Dio non è causato, ma è causa di tutti gli enti (gli umani), poiché l’essere appartiene intrinsecamente alla sua natura. Gli altri enti (umani) non sono il loro essere, ma lo hanno o ricevono o partecipano (ens per partecipationem) in Dio.

Dunque, se Dio si è fatto carne è possibile separare o svalutare il corpo, le sensazioni, le percezioni e considerarli non decisivi per la costituzione dell’identità effettiva umana? Cosa significa “migliorare” o “potenziare” la vita dell’uomo?

San Tommaso quindi se fosse presente qui ed ora probabilmente sosterrebbe che nel desiderio di una vita immortale che è presente nel transumanesimo si cela un desiderio più radicale di una qualità diversa di vita (come gli ultracorpi di Siegel), che non può essere ottenuta con le proprie forze mediante la tecnica, ma che può essere esclusivamente dono che viene concesso dall’alto, un «rinascere dall’alto» con Dio, in Cristo. Ovvero nella massima esaltazione universale della Spiritualità e della Immaterialità.

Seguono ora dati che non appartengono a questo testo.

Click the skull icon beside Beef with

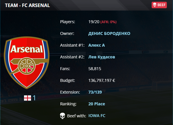coord(62,116)
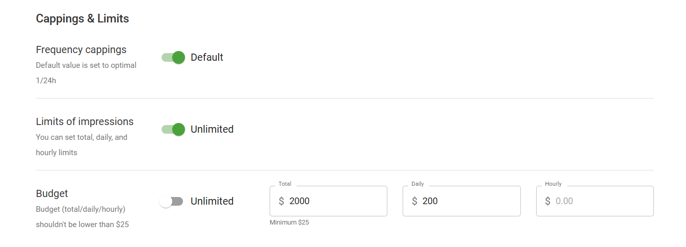Toggle off the Frequency cappings Default switch

173,58

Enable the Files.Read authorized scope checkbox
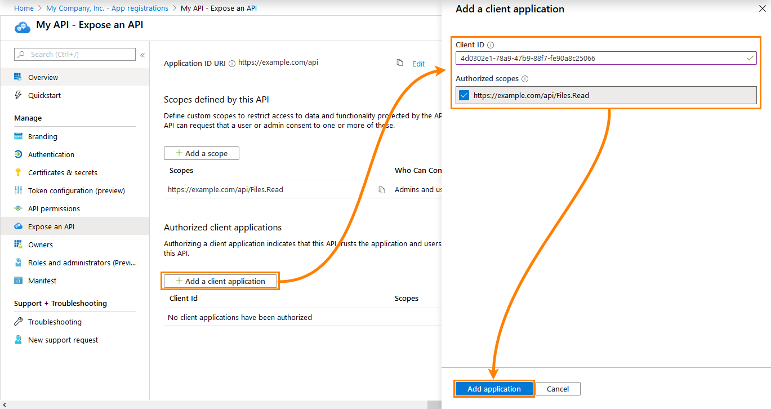pyautogui.click(x=463, y=95)
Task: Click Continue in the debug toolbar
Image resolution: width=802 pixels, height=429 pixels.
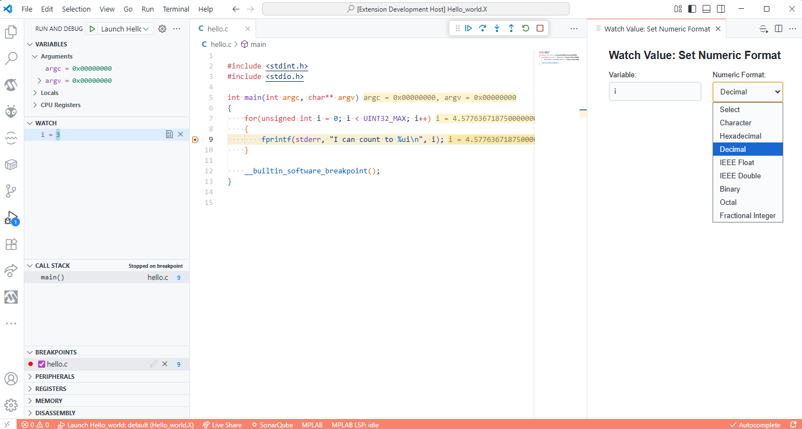Action: [x=468, y=28]
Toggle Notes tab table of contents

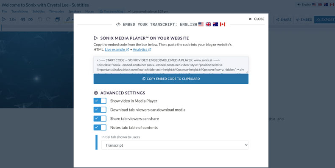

Insomma tutto questo indagare sulle prove documentali della storia umana non fa altro che riportarci, questa volta con qualche dubbio in meno, al punto di partenza. A quella stratosferica scena finale del film evocativo dell’induzione prospettica e riflessiva.

Ma una domanda inquietante (o forse rassicurante?) ci espelle all’stante dalla ionosfera della conclusione logica a cui eravamo pervenuti: ma siamo sicuri che Sutherland non fosse ancora umano e stesse fingendo per autoconservazione? San Tommaso chioserebbe con un sorriso.